[WORK TASK]:
Your copy must start with the line containing "You are a GUI" and end with the last line of the entries, matching them exactly and leaving out every picture.

PROVIDED RECORDS below:

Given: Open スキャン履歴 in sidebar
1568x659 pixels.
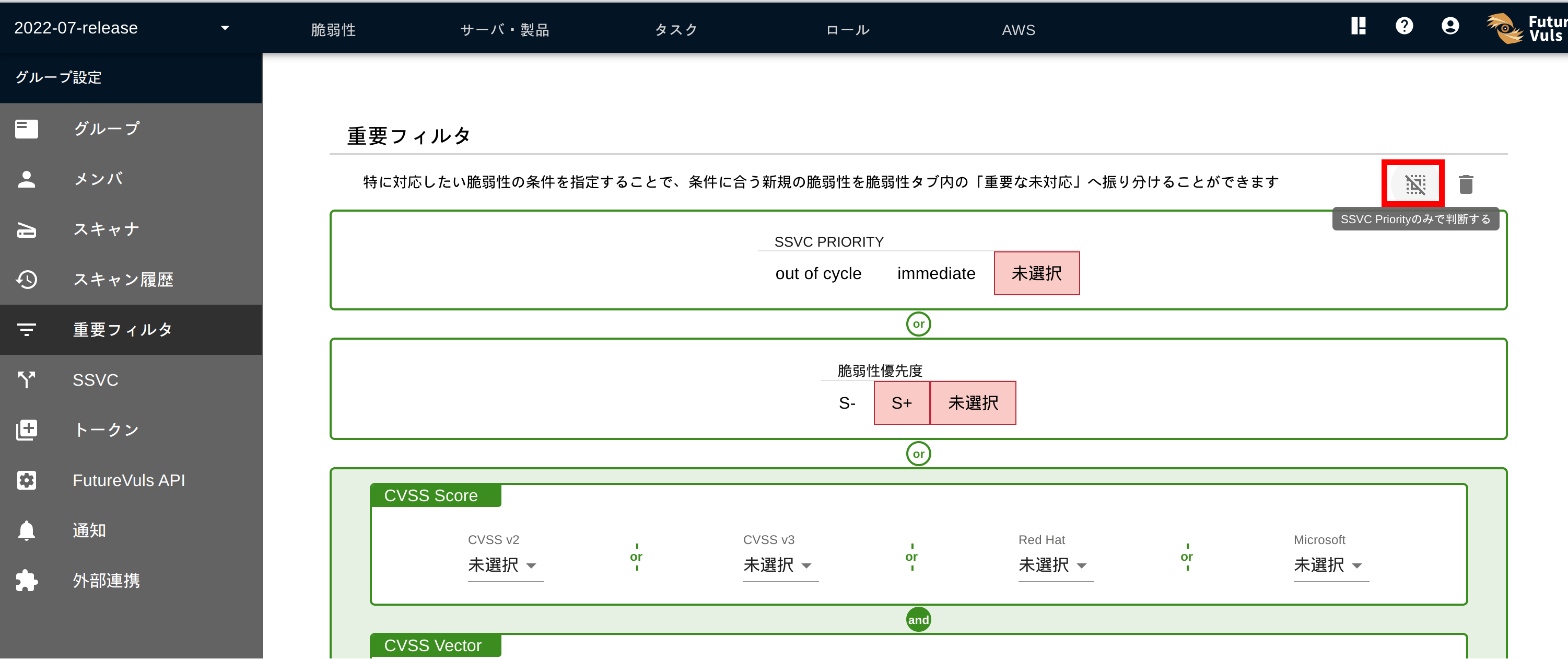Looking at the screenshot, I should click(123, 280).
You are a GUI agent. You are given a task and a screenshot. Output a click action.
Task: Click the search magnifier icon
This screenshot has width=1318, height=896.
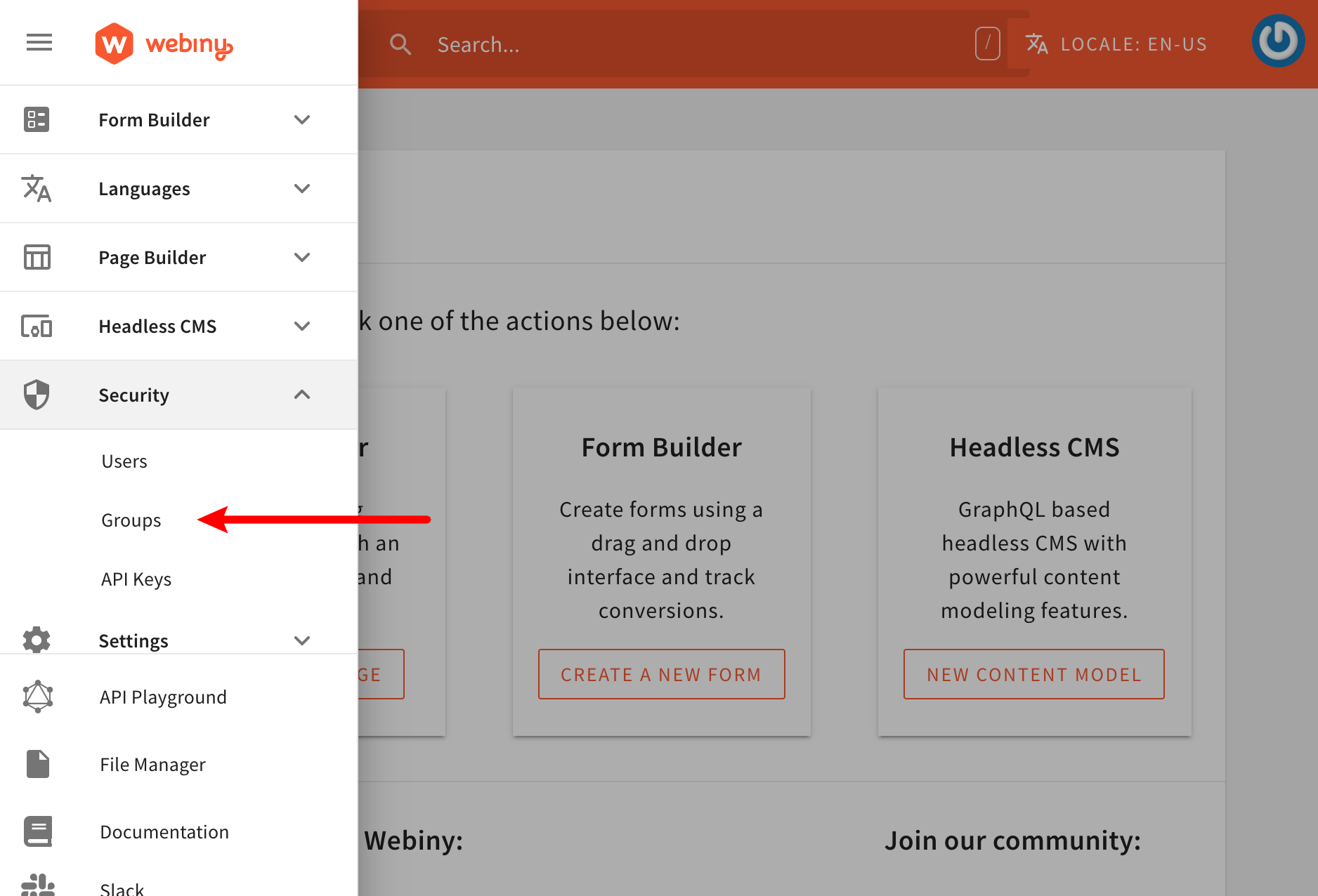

End of PROVIDED RECORDS.

[ANSWER SECTION]:
You are a GUI agent. You are given a task and a screenshot. Output a click action.
Task: Click the search magnifier icon
This screenshot has width=1318, height=896.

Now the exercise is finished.